Exercise: The complete set of records below must be repeated precisely as given.

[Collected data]
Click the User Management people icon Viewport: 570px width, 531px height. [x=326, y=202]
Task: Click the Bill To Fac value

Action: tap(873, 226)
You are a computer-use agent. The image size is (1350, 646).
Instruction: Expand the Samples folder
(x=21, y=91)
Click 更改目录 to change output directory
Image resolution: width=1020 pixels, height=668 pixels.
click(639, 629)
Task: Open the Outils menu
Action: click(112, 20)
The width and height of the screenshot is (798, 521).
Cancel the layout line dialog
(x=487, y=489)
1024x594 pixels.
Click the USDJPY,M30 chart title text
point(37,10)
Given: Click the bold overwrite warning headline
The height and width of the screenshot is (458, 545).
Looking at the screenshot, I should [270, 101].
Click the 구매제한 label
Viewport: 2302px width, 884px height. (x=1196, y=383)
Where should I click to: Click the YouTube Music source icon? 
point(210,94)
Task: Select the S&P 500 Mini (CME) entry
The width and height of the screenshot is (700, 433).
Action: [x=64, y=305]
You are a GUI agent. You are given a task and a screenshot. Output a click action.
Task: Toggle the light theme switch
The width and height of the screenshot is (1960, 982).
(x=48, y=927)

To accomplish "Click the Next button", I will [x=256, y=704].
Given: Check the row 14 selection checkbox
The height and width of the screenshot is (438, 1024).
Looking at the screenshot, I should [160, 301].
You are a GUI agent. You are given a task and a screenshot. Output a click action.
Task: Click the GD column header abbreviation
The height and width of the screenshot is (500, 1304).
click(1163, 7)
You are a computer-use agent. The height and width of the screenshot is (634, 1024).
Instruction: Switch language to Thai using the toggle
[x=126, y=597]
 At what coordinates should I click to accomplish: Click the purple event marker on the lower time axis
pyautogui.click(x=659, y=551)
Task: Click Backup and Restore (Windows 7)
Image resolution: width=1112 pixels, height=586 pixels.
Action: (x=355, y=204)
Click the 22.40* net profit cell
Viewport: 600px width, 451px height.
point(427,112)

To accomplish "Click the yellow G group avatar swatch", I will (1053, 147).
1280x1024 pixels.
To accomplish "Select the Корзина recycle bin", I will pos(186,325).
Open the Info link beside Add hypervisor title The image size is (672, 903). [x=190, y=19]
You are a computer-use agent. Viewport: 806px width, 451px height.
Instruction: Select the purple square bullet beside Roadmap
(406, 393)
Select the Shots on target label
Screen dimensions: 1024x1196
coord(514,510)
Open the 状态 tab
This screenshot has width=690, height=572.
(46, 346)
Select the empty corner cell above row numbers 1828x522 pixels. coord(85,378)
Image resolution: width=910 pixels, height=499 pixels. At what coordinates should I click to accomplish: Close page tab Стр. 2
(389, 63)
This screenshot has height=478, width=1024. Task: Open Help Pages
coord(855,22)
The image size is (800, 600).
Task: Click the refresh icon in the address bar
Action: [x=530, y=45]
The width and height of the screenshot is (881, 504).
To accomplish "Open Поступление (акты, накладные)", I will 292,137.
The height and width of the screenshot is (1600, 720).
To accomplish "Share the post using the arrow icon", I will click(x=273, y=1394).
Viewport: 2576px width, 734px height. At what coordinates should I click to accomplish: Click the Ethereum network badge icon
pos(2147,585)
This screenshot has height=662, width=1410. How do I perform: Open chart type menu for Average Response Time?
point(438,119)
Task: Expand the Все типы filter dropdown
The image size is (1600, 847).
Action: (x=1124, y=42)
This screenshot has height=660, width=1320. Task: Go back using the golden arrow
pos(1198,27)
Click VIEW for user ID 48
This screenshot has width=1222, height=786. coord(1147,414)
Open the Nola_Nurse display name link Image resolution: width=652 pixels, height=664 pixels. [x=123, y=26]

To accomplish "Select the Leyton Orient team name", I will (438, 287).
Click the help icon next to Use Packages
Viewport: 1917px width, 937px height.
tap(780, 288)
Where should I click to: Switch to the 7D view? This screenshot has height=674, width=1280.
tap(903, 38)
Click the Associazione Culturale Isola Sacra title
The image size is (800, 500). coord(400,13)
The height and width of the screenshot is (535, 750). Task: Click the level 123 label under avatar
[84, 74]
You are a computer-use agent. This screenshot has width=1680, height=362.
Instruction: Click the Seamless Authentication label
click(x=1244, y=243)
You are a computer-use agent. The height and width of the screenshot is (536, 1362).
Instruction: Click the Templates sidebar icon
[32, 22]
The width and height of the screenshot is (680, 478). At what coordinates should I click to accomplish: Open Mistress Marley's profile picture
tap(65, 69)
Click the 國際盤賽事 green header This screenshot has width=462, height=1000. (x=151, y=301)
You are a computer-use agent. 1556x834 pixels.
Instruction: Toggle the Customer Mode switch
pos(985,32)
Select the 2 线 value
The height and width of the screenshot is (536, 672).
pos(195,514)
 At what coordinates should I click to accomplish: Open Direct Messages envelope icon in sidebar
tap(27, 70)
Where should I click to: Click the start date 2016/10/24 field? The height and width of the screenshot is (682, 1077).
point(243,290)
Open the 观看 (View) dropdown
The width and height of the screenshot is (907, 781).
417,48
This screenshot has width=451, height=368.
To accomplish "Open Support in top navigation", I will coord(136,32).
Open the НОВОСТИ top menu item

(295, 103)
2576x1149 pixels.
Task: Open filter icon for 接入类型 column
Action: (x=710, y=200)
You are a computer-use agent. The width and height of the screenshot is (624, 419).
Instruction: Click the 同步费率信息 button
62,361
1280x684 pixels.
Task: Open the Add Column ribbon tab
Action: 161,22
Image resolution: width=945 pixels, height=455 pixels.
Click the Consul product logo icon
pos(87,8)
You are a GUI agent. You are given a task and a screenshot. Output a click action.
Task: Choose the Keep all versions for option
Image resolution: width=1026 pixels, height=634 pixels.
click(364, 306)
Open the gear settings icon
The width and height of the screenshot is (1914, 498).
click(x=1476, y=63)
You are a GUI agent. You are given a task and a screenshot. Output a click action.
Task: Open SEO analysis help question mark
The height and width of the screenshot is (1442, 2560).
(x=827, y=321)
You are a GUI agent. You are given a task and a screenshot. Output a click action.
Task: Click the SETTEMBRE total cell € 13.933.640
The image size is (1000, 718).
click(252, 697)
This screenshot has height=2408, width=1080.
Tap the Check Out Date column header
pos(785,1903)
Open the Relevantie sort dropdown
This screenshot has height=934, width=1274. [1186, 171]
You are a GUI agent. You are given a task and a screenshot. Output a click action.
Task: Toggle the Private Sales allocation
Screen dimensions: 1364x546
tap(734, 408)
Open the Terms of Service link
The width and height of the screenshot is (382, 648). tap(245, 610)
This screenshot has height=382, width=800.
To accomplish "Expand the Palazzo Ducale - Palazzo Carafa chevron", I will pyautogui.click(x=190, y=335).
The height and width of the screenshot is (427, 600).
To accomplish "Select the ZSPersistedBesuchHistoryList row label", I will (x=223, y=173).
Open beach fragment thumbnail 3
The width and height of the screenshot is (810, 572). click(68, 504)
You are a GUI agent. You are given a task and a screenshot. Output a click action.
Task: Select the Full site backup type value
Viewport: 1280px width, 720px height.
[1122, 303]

Response area:
Click the User Management people icon Viewport: 570px width, 531px height. [x=326, y=202]
Task: Click the Bill To Fac value

Action: tap(873, 226)
You are a computer-use agent. The image size is (1350, 646).
Instruction: Expand the Samples folder
(x=21, y=91)
Click 更改目录 to change output directory
Image resolution: width=1020 pixels, height=668 pixels.
click(639, 629)
Task: Open the Outils menu
Action: click(112, 20)
The width and height of the screenshot is (798, 521).
Cancel the layout line dialog
(x=487, y=489)
1024x594 pixels.
Click the USDJPY,M30 chart title text
point(37,10)
Given: Click the bold overwrite warning headline
The height and width of the screenshot is (458, 545).
Looking at the screenshot, I should [270, 101].
Click the 구매제한 label
Viewport: 2302px width, 884px height. (x=1196, y=383)
Where should I click to: Click the YouTube Music source icon? 
point(210,94)
Task: Select the S&P 500 Mini (CME) entry
The width and height of the screenshot is (700, 433).
Action: [x=64, y=305]
You are a GUI agent. You are given a task and a screenshot. Output a click action.
Task: Toggle the light theme switch
The width and height of the screenshot is (1960, 982).
(x=48, y=927)

To accomplish "Click the Next button", I will [x=256, y=704].
Given: Check the row 14 selection checkbox
The height and width of the screenshot is (438, 1024).
Looking at the screenshot, I should [160, 301].
You are a GUI agent. You are given a task and a screenshot. Output a click action.
Task: Click the GD column header abbreviation
The height and width of the screenshot is (500, 1304).
click(1163, 7)
You are a computer-use agent. The height and width of the screenshot is (634, 1024).
Instruction: Switch language to Thai using the toggle
[x=126, y=597]
 At what coordinates should I click to accomplish: Click the purple event marker on the lower time axis
pyautogui.click(x=659, y=551)
Task: Click Backup and Restore (Windows 7)
Image resolution: width=1112 pixels, height=586 pixels.
Action: (x=355, y=204)
Click the 22.40* net profit cell
Viewport: 600px width, 451px height.
point(427,112)

To accomplish "Click the yellow G group avatar swatch", I will (1053, 147).
1280x1024 pixels.
To accomplish "Select the Корзина recycle bin", I will pos(186,325).
Open the Info link beside Add hypervisor title The image size is (672, 903). [x=190, y=19]
You are a computer-use agent. Viewport: 806px width, 451px height.
Instruction: Select the purple square bullet beside Roadmap
(406, 393)
Select the Shots on target label
Screen dimensions: 1024x1196
coord(514,510)
Open the 状态 tab
This screenshot has width=690, height=572.
(46, 346)
Select the empty corner cell above row numbers 1828x522 pixels. coord(85,378)
Image resolution: width=910 pixels, height=499 pixels. At what coordinates should I click to accomplish: Close page tab Стр. 2
(389, 63)
This screenshot has height=478, width=1024. Task: Open Help Pages
coord(855,22)
The image size is (800, 600).
Task: Click the refresh icon in the address bar
Action: [x=530, y=45]
The width and height of the screenshot is (881, 504).
To accomplish "Open Поступление (акты, накладные)", I will 292,137.
The height and width of the screenshot is (1600, 720).
To accomplish "Share the post using the arrow icon", I will click(x=273, y=1394).
Viewport: 2576px width, 734px height. At what coordinates should I click to accomplish: Click the Ethereum network badge icon
pos(2147,585)
This screenshot has height=662, width=1410. How do I perform: Open chart type menu for Average Response Time?
point(438,119)
Task: Expand the Все типы filter dropdown
The image size is (1600, 847).
Action: (x=1124, y=42)
This screenshot has height=660, width=1320. Task: Go back using the golden arrow
pos(1198,27)
Click VIEW for user ID 48
This screenshot has width=1222, height=786. coord(1147,414)
Open the Nola_Nurse display name link Image resolution: width=652 pixels, height=664 pixels. [x=123, y=26]

To accomplish "Select the Leyton Orient team name", I will (438, 287).
Click the help icon next to Use Packages
Viewport: 1917px width, 937px height.
tap(780, 288)
Where should I click to: Switch to the 7D view? This screenshot has height=674, width=1280.
tap(903, 38)
Click the Associazione Culturale Isola Sacra title
The image size is (800, 500). coord(400,13)
The height and width of the screenshot is (535, 750). Task: Click the level 123 label under avatar
[84, 74]
You are a computer-use agent. This screenshot has width=1680, height=362.
Instruction: Click the Seamless Authentication label
click(x=1244, y=243)
You are a computer-use agent. The height and width of the screenshot is (536, 1362).
Instruction: Click the Templates sidebar icon
[32, 22]
The width and height of the screenshot is (680, 478). At what coordinates should I click to accomplish: Open Mistress Marley's profile picture
tap(65, 69)
Click the 國際盤賽事 green header This screenshot has width=462, height=1000. (x=151, y=301)
You are a computer-use agent. 1556x834 pixels.
Instruction: Toggle the Customer Mode switch
pos(985,32)
Select the 2 线 value
The height and width of the screenshot is (536, 672).
pos(195,514)
 At what coordinates should I click to accomplish: Open Direct Messages envelope icon in sidebar
tap(27, 70)
Where should I click to: Click the start date 2016/10/24 field? The height and width of the screenshot is (682, 1077).
point(243,290)
Open the 观看 (View) dropdown
The width and height of the screenshot is (907, 781).
417,48
This screenshot has width=451, height=368.
To accomplish "Open Support in top navigation", I will coord(136,32).
Open the НОВОСТИ top menu item

(295, 103)
2576x1149 pixels.
Task: Open filter icon for 接入类型 column
Action: (x=710, y=200)
You are a computer-use agent. The width and height of the screenshot is (624, 419).
Instruction: Click the 同步费率信息 button
62,361
1280x684 pixels.
Task: Open the Add Column ribbon tab
Action: 161,22
Image resolution: width=945 pixels, height=455 pixels.
Click the Consul product logo icon
pos(87,8)
You are a GUI agent. You are given a task and a screenshot. Output a click action.
Task: Choose the Keep all versions for option
Image resolution: width=1026 pixels, height=634 pixels.
click(364, 306)
Open the gear settings icon
The width and height of the screenshot is (1914, 498).
click(x=1476, y=63)
You are a GUI agent. You are given a task and a screenshot. Output a click action.
Task: Open SEO analysis help question mark
The height and width of the screenshot is (1442, 2560).
(x=827, y=321)
You are a GUI agent. You are given a task and a screenshot. Output a click action.
Task: Click the SETTEMBRE total cell € 13.933.640
The image size is (1000, 718).
click(252, 697)
This screenshot has height=2408, width=1080.
Tap the Check Out Date column header
pos(785,1903)
Open the Relevantie sort dropdown
This screenshot has height=934, width=1274. [1186, 171]
You are a GUI agent. You are given a task and a screenshot. Output a click action.
Task: Toggle the Private Sales allocation
Screen dimensions: 1364x546
tap(734, 408)
Open the Terms of Service link
The width and height of the screenshot is (382, 648). tap(245, 610)
This screenshot has height=382, width=800.
To accomplish "Expand the Palazzo Ducale - Palazzo Carafa chevron", I will pyautogui.click(x=190, y=335).
The height and width of the screenshot is (427, 600).
To accomplish "Select the ZSPersistedBesuchHistoryList row label", I will (x=223, y=173).
Open beach fragment thumbnail 3
The width and height of the screenshot is (810, 572). click(68, 504)
You are a GUI agent. You are given a task and a screenshot. Output a click action.
Task: Select the Full site backup type value
Viewport: 1280px width, 720px height.
[1122, 303]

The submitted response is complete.